**Instructions to follow:** Rewrite the lines below as a JSON list of strings with one string per line, leaving out any blank lines.

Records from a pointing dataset
/---

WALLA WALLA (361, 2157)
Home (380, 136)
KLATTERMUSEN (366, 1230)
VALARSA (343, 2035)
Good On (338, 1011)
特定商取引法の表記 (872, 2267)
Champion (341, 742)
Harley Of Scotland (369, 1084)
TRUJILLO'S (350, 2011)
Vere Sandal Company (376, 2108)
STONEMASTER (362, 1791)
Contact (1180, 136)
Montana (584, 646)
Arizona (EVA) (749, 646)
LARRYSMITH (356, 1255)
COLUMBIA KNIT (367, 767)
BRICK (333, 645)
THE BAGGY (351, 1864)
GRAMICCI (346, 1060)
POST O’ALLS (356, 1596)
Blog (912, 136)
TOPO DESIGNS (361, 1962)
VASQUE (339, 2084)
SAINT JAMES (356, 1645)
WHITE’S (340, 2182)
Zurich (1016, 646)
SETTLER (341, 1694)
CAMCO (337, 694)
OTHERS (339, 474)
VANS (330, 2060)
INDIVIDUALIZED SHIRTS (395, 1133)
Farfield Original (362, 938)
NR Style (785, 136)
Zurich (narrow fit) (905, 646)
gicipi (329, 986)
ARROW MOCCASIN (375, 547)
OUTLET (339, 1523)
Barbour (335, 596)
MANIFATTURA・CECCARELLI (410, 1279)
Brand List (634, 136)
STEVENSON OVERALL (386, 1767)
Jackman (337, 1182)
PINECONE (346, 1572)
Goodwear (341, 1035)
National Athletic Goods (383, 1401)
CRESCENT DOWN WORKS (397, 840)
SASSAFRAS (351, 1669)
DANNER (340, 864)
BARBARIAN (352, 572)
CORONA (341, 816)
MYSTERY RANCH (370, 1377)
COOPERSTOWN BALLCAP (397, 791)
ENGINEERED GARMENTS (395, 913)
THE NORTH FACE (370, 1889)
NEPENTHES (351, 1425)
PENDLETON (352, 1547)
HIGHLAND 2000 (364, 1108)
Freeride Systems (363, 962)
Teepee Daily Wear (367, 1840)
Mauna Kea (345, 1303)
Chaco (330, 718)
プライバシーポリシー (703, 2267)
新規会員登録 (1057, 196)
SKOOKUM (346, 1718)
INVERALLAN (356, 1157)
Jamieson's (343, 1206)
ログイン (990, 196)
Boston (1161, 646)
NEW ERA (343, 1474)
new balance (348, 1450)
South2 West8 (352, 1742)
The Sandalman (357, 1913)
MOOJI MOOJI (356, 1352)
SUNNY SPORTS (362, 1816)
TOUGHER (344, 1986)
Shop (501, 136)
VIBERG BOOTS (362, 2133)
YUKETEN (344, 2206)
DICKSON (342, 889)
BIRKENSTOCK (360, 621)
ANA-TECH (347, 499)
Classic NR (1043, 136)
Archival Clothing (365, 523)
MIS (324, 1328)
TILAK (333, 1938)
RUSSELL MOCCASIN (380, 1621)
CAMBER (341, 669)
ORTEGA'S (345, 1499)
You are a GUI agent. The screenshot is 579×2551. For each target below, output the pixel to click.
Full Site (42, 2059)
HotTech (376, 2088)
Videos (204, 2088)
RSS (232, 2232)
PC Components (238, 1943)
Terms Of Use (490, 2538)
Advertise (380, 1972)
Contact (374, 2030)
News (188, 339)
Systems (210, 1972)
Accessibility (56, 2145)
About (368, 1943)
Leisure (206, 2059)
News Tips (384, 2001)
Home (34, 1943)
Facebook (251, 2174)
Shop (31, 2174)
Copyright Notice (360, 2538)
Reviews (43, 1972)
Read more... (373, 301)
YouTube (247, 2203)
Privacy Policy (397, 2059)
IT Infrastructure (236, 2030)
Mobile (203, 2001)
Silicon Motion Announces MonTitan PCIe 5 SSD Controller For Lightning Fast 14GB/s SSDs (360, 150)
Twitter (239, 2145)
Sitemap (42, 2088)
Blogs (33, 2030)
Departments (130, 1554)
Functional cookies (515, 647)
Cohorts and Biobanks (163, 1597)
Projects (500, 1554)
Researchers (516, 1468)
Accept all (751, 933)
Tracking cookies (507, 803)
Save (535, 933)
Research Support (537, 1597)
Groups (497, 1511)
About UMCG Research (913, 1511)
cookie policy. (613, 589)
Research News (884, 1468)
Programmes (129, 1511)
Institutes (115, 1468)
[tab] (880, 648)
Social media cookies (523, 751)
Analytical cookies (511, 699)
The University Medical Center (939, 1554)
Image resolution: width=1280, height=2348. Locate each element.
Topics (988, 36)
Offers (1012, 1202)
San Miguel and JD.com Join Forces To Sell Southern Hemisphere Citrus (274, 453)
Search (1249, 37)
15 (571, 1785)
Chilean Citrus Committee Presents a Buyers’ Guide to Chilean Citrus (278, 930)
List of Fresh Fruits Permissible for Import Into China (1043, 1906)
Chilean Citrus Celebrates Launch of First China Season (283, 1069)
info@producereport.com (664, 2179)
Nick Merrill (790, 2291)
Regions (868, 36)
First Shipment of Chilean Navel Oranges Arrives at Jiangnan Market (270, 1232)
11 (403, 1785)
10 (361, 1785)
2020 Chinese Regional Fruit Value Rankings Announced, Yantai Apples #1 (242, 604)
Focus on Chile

\---

**Finished exercise:**
[
  "WALLA WALLA (361, 2157)",
  "Home (380, 136)",
  "KLATTERMUSEN (366, 1230)",
  "VALARSA (343, 2035)",
  "Good On (338, 1011)",
  "特定商取引法の表記 (872, 2267)",
  "Champion (341, 742)",
  "Harley Of Scotland (369, 1084)",
  "TRUJILLO'S (350, 2011)",
  "Vere Sandal Company (376, 2108)",
  "STONEMASTER (362, 1791)",
  "Contact (1180, 136)",
  "Montana (584, 646)",
  "Arizona (EVA) (749, 646)",
  "LARRYSMITH (356, 1255)",
  "COLUMBIA KNIT (367, 767)",
  "BRICK (333, 645)",
  "THE BAGGY (351, 1864)",
  "GRAMICCI (346, 1060)",
  "POST O’ALLS (356, 1596)",
  "Blog (912, 136)",
  "TOPO DESIGNS (361, 1962)",
  "VASQUE (339, 2084)",
  "SAINT JAMES (356, 1645)",
  "WHITE’S (340, 2182)",
  "Zurich (1016, 646)",
  "SETTLER (341, 1694)",
  "CAMCO (337, 694)",
  "OTHERS (339, 474)",
  "VANS (330, 2060)",
  "INDIVIDUALIZED SHIRTS (395, 1133)",
  "Farfield Original (362, 938)",
  "NR Style (785, 136)",
  "Zurich (narrow fit) (905, 646)",
  "gicipi (329, 986)",
  "ARROW MOCCASIN (375, 547)",
  "OUTLET (339, 1523)",
  "Barbour (335, 596)",
  "MANIFATTURA・CECCARELLI (410, 1279)",
  "Brand List (634, 136)",
  "STEVENSON OVERALL (386, 1767)",
  "Jackman (337, 1182)",
  "PINECONE (346, 1572)",
  "Goodwear (341, 1035)",
  "National Athletic Goods (383, 1401)",
  "CRESCENT DOWN WORKS (397, 840)",
  "SASSAFRAS (351, 1669)",
  "DANNER (340, 864)",
  "BARBARIAN (352, 572)",
  "CORONA (341, 816)",
  "MYSTERY RANCH (370, 1377)",
  "COOPERSTOWN BALLCAP (397, 791)",
  "ENGINEERED GARMENTS (395, 913)",
  "THE NORTH FACE (370, 1889)",
  "NEPENTHES (351, 1425)",
  "PENDLETON (352, 1547)",
  "HIGHLAND 2000 (364, 1108)",
  "Freeride Systems (363, 962)",
  "Teepee Daily Wear (367, 1840)",
  "Mauna Kea (345, 1303)",
  "Chaco (330, 718)",
  "プライバシーポリシー (703, 2267)",
  "新規会員登録 (1057, 196)",
  "SKOOKUM (346, 1718)",
  "INVERALLAN (356, 1157)",
  "Jamieson's (343, 1206)",
  "ログイン (990, 196)",
  "Boston (1161, 646)",
  "NEW ERA (343, 1474)",
  "new balance (348, 1450)",
  "South2 West8 (352, 1742)",
  "The Sandalman (357, 1913)",
  "MOOJI MOOJI (356, 1352)",
  "SUNNY SPORTS (362, 1816)",
  "TOUGHER (344, 1986)",
  "Shop (501, 136)",
  "VIBERG BOOTS (362, 2133)",
  "YUKETEN (344, 2206)",
  "DICKSON (342, 889)",
  "BIRKENSTOCK (360, 621)",
  "ANA-TECH (347, 499)",
  "Classic NR (1043, 136)",
  "Archival Clothing (365, 523)",
  "MIS (324, 1328)",
  "TILAK (333, 1938)",
  "RUSSELL MOCCASIN (380, 1621)",
  "CAMBER (341, 669)",
  "ORTEGA'S (345, 1499)",
  "You are a GUI agent. The screenshot is 579×2551. For each target below, output the pixel to click.",
  "Full Site (42, 2059)",
  "HotTech (376, 2088)",
  "Videos (204, 2088)",
  "RSS (232, 2232)",
  "PC Components (238, 1943)",
  "Terms Of Use (490, 2538)",
  "Advertise (380, 1972)",
  "Contact (374, 2030)",
  "News (188, 339)",
  "Systems (210, 1972)",
  "Accessibility (56, 2145)",
  "About (368, 1943)",
  "Leisure (206, 2059)",
  "News Tips (384, 2001)",
  "Home (34, 1943)",
  "Facebook (251, 2174)",
  "Shop (31, 2174)",
  "Copyright Notice (360, 2538)",
  "Reviews (43, 1972)",
  "Read more... (373, 301)",
  "YouTube (247, 2203)",
  "Privacy Policy (397, 2059)",
  "IT Infrastructure (236, 2030)",
  "Mobile (203, 2001)",
  "Silicon Motion Announces MonTitan PCIe 5 SSD Controller For Lightning Fast 14GB/s SSDs (360, 150)",
  "Twitter (239, 2145)",
  "Sitemap (42, 2088)",
  "Blogs (33, 2030)",
  "Departments (130, 1554)",
  "Functional cookies (515, 647)",
  "Cohorts and Biobanks (163, 1597)",
  "Projects (500, 1554)",
  "Researchers (516, 1468)",
  "Accept all (751, 933)",
  "Tracking cookies (507, 803)",
  "Save (535, 933)",
  "Research Support (537, 1597)",
  "Groups (497, 1511)",
  "About UMCG Research (913, 1511)",
  "cookie policy. (613, 589)",
  "Research News (884, 1468)",
  "Programmes (129, 1511)",
  "Institutes (115, 1468)",
  "[tab] (880, 648)",
  "Social media cookies (523, 751)",
  "Analytical cookies (511, 699)",
  "The University Medical Center (939, 1554)",
  "Image resolution: width=1280, height=2348. Locate each element.",
  "Topics (988, 36)",
  "Offers (1012, 1202)",
  "San Miguel and JD.com Join Forces To Sell Southern Hemisphere Citrus (274, 453)",
  "Search (1249, 37)",
  "15 (571, 1785)",
  "Chilean Citrus Committee Presents a Buyers’ Guide to Chilean Citrus (278, 930)",
  "List of Fresh Fruits Permissible for Import Into China (1043, 1906)",
  "Chilean Citrus Celebrates Launch of First China Season (283, 1069)",
  "info@producereport.com (664, 2179)",
  "Nick Merrill (790, 2291)",
  "Regions (868, 36)",
  "First Shipment of Chilean Navel Oranges Arrives at Jiangnan Market (270, 1232)",
  "11 (403, 1785)",
  "10 (361, 1785)",
  "2020 Chinese Regional Fruit Value Rankings Announced, Yantai Apples #1 (242, 604)",
  "Focus on Chile"
]